*Selected passage*:
Table 1. Dataset Details
Dataset | Wake (W) | S1 (N1) | S2 (N2) | S4 (N3-N4) | REM | Total Epochs |
Sleep-EDF-18 | 8006 | 635 | 3621 | 1299 | 1609 | 15,170 |
In this dataset, 10% of patients do not have alpha waves during w. Sleep stage scoring is a time series (sequential) problem, so it depends on temporal features and previous epochs of the sleep stages (the N2 stage depends on the N1). The benchmark sleep stage dataset (physionet) was used in the experiment to assess the performance of the DL models. This research work used recordings of data from fifteen (15) subjects, ages 25 to 101. The original recording consists of sleep stages labeled as W (wake), 1, 2, 3, 4, M (movement time), R (REM), and unknown (?). For experimental purposes, only five stages, viz., wake, REM, 1, 2, 3, and 4, are considered. In addition, movement time and unknown stages are not taken into consideration. Stages 3 and 4 are considered a single stage according to AASM standards. The DL model’s performance is measured using accuracy, recall, F-score, precision, and kappa coefficient.
4.2. Platform used for Implementation.

*Stored records*:

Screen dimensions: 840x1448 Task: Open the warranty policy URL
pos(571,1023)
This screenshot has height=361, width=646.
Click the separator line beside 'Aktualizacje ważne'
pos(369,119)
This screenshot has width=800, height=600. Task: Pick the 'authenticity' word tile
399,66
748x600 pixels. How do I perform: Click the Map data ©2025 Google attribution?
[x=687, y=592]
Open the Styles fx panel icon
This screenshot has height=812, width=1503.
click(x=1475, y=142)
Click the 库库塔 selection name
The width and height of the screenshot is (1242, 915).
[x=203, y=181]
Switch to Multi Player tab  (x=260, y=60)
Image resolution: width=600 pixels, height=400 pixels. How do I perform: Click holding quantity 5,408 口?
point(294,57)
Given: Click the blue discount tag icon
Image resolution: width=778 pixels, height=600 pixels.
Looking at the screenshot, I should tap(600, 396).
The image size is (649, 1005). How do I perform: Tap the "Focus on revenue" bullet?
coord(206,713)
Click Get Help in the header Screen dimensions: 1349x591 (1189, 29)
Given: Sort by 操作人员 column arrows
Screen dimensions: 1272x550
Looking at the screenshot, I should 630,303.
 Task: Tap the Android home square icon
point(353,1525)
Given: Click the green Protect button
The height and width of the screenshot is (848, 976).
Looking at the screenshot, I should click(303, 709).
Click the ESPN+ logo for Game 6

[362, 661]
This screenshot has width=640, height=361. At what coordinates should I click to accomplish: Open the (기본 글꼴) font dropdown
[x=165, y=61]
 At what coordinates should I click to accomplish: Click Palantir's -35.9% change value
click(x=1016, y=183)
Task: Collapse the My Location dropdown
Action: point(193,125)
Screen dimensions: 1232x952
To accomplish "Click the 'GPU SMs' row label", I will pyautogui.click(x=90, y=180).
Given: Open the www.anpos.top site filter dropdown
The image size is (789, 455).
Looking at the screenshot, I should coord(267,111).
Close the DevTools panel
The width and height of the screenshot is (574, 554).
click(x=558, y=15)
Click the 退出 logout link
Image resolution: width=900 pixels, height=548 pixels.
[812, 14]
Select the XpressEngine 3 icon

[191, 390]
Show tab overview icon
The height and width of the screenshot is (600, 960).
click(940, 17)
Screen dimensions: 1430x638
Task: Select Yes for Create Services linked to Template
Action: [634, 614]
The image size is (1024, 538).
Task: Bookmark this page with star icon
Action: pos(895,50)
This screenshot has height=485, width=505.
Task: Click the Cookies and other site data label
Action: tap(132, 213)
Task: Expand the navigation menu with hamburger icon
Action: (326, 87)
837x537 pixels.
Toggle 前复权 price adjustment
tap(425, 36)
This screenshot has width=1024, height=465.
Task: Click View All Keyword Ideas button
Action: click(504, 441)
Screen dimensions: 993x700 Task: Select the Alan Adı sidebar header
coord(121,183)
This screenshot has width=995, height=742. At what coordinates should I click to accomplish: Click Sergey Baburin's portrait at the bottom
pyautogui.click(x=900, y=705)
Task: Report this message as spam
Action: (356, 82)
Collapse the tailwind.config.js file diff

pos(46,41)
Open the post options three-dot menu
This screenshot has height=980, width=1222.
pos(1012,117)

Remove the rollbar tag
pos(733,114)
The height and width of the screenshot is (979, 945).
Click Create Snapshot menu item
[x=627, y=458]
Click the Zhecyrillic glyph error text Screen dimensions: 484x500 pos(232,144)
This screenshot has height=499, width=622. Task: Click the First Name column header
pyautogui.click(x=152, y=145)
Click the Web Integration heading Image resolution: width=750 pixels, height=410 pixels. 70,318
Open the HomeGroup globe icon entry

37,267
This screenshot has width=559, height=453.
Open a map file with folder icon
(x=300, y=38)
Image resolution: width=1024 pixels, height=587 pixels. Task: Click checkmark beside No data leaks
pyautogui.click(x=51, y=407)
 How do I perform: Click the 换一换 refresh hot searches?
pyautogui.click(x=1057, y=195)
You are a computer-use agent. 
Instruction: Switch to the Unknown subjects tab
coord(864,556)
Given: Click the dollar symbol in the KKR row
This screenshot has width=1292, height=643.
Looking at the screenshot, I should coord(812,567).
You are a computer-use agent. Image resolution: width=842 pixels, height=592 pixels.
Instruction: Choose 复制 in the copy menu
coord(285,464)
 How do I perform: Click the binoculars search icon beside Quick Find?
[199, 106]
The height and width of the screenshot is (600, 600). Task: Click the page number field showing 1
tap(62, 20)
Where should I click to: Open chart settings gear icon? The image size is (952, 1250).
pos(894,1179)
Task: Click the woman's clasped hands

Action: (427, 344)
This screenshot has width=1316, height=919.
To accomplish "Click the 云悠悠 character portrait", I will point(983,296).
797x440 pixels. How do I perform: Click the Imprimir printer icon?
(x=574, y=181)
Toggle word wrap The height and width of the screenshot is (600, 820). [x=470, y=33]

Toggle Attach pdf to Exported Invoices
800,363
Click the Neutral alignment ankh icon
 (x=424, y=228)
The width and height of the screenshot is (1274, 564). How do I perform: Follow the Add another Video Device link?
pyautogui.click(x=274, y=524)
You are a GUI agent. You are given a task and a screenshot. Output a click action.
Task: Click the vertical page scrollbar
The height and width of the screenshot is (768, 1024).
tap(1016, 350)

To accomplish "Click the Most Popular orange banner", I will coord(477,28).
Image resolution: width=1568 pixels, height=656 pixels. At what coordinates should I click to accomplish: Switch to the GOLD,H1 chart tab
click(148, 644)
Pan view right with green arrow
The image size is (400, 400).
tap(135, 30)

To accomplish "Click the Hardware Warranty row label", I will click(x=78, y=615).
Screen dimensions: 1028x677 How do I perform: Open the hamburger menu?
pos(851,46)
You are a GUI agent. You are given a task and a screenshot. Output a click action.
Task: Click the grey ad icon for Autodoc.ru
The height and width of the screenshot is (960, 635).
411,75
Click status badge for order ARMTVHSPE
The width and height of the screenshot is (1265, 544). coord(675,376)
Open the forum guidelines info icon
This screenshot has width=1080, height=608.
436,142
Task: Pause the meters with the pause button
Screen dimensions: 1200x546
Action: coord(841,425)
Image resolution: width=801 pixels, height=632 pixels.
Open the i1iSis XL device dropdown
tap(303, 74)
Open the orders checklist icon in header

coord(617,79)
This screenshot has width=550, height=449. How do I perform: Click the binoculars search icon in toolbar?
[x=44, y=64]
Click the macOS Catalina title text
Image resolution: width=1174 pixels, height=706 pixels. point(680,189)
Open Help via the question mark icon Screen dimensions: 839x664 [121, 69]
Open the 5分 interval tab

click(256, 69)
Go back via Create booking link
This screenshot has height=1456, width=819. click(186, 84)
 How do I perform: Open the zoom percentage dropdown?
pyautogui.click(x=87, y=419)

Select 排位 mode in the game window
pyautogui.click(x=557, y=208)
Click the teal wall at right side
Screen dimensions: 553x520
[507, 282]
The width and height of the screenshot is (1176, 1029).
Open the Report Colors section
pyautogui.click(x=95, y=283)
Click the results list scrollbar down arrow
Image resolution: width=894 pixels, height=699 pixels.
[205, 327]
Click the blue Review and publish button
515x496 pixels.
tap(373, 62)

*Task statement*:
Answer these questions using the passage on the sleep-stage dataset:
(a) How many total epochs does the table list for Sleep-EDF-18?
(b) How many subjects' recordings did the research use, and what was their age range?
(c) Which two sleep stages are combined into a single stage, and according to what standards?

*Solved problem*:
(a) 15,170
(b) Fifteen subjects, aged 25 to 101
(c) Stages 3 and 4, according to AASM standards